The report is written in Chinese markdown with function names in English, including call stacks, source code analysis, and optimization suggestions. For diff files, the report focuses on memory growth reasons; for snapshot files, it focuses on memory distribution and the largest allocation hotspots.

## Troubleshooting

### "No module named 'mcp'"

Install the MCP SDK:
```bash
pip install "mcp[cli]>=1.0.0"
```

### "claude command not found"

Ensure Claude CLI (`claude` or `claude-internal`) is installed and in your PATH.

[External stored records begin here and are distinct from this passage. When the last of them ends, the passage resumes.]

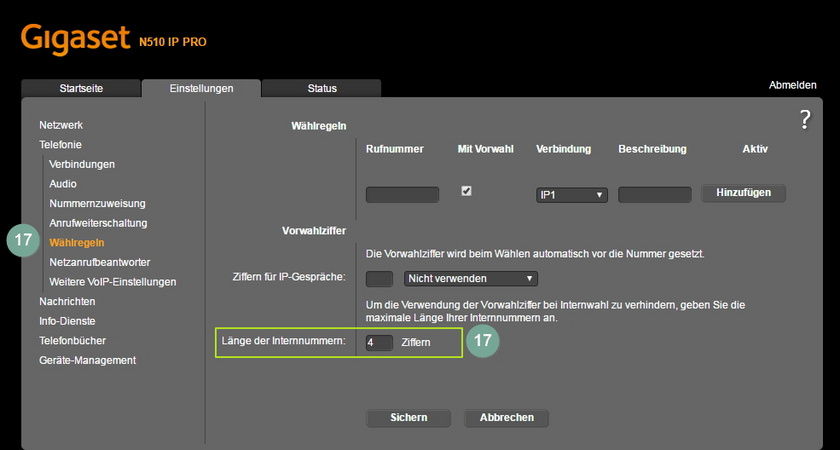Focus the Beschreibung text field
Image resolution: width=840 pixels, height=450 pixels.
[654, 195]
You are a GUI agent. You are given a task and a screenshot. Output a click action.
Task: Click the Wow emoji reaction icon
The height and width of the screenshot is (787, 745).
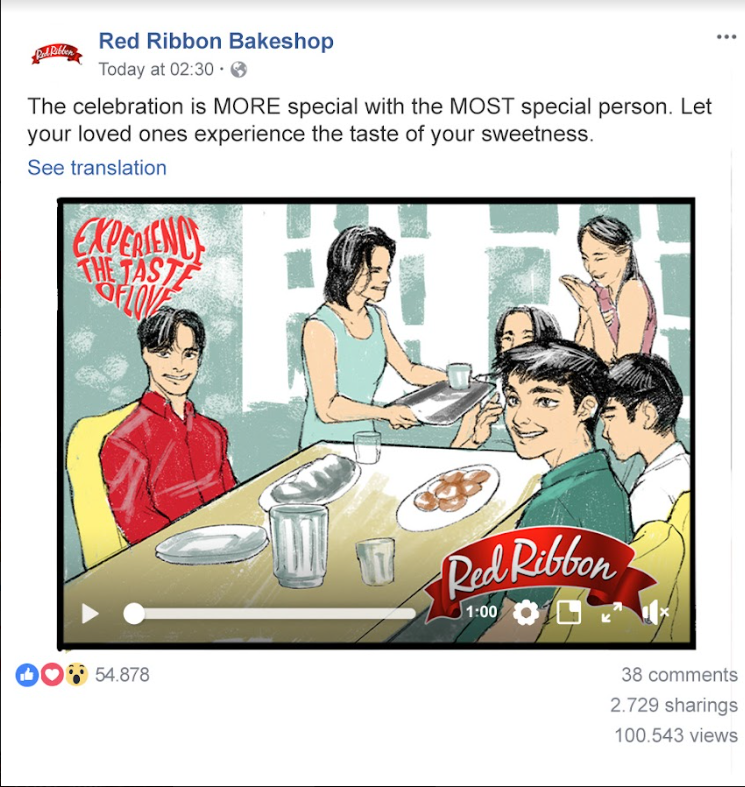click(x=76, y=675)
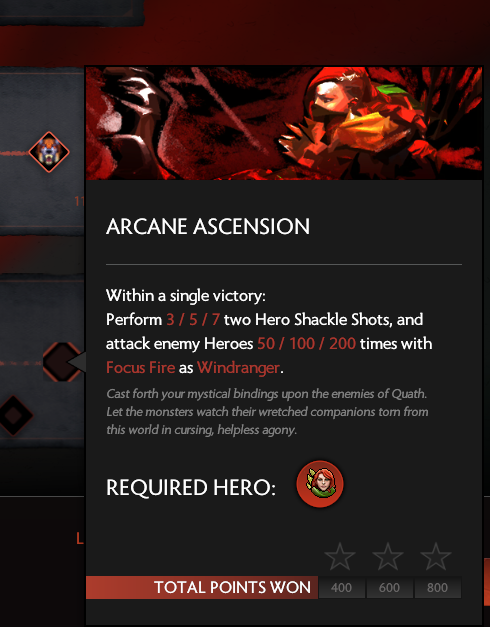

### MCP server not connecting

Verify the server can load your data file:
```bash
python mcp_server/tree_model.py diff.txt
python mcp_server/tree_model.py snapshot.txt
```

Expected output: `Roots: <N>, Total nodes: <M>` followed by summary stats. If this fails, check that the file is a valid `LoliProfilerCLI --compare` or `--dump` output.

### Large files

The MCP server loads the entire file into memory. A 45K-node diff uses ~50MB of RAM; a 588K-node snapshot uses ~600MB. For very large files (100K+ nodes), ensure sufficient memory is available.